Algorithm taking random actions and not learning anything.

classmethod get_default_policy_class(config: AlgorithmConfig) → RandomPolicy#

We created PatchedRandomPolicy exactly for this algorithm.

Returns:: patched random policy

Training Helper#

class ray_prover.training_helper.TrainingHelper(test_run: bool = False, storage_path: str | None = None)#

Training helper abstract base class.

abstract env_creator(env_config: Dict[str, Any]) → Env#

Return a configured environment.

Parameters:: env_config – an environment config

property env_id: str#

Environment label.

Returns:: environment name set previously
Raises:: ValueError – if not set previously

abstract get_algorithm_config() → AlgorithmConfig#: Return an algorithm config.

parse_args(arguments_to_parse: List[str] | None = None) → None#

Parse command line arguments.

Parameters:: arguments_to_parse – command line arguments (or explicitly set ones)

train_algorithm(arguments_to_parse: List[str] | None = None) → None#

Train a reinforcement learning algorithm.

Parameters:: arguments_to_parse – command line arguments (or explicitly set ones)

PPO example#

class ray_prover.ppo_prover.PPOProver(test_run: bool = False, storage_path: str | None = None)#

PPO-based prover experiments helper.

>>> storage_path = getfixture("tmp_path")
>>> from gym_saturation.constants import MOCK_TPTP_PROBLEM
>>> test_arguments = ["--prover", "Vampire", "--max_clauses", "1",
...     "--problem_filename", MOCK_TPTP_PROBLEM]
>>> PPOProver(True, storage_path).train_algorithm(
...     test_arguments + ["--random_baseline"])
╭─...
...
╭──────────────────────────────────────────╮
│ Training result                          │
├──────────────────────────────────────────┤
│ episodes_total                         2 │
│ num_env_steps_sampled                  2 │
│ num_env_steps_trained                  2 │
│ sampler_results/episode_len_mean       1 │
│ sampler_results/episode_reward_mean    0 │
╰──────────────────────────────────────────╯
...
>>> PPOProver(True, storage_path).train_algorithm(test_arguments)
╭─...
...
╭──────────────────────────────────────────╮
│ Training result                          │
├──────────────────────────────────────────┤
│ episodes_total                         2 │
│ num_env_steps_sampled                  2 │
│ num_env_steps_trained                  0 │
│ sampler_results/episode_len_mean       1 │
│ sampler_results/episode_reward_mean    0 │
╰──────────────────────────────────────────╯
...

Parameters:

arguments_to_parse – command line arguments (or explicitly set ones)
test_run – we use light parameters for testing

env_creator(env_config: Dict[str, Any]) → Env#

Return a prover with AST2Vec state representation.

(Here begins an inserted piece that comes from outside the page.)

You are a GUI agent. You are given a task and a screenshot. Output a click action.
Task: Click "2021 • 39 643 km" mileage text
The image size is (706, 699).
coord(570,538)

Parameters:: env_config – an environment config
Returns:: an environment

get_algorithm_config() → AlgorithmConfig#

Return an algorithm config.

Returns:: algorithm config

Curriculum learning function#

ray_prover.curriculum.curriculum_fn(next_task: str, train_results: Dict[str, Any], task_settable_env: SaturationEnv, env_ctx: EnvContext) → str#

Organise two-task curriculum.

Parameters:

next_task – next task to take if the current one is solved
train_results – training metrics
task_settable_env – the environment
env_ctx – left for compatibility

Returns:

a current task of next task

Custom stopper#

class ray_prover.custom_stopper.CustomStopper(last_task: str)#

Custom stopper for curriculum learning.

stop_all() → bool#

Define for compatibility.

Returns:: always False for compatibility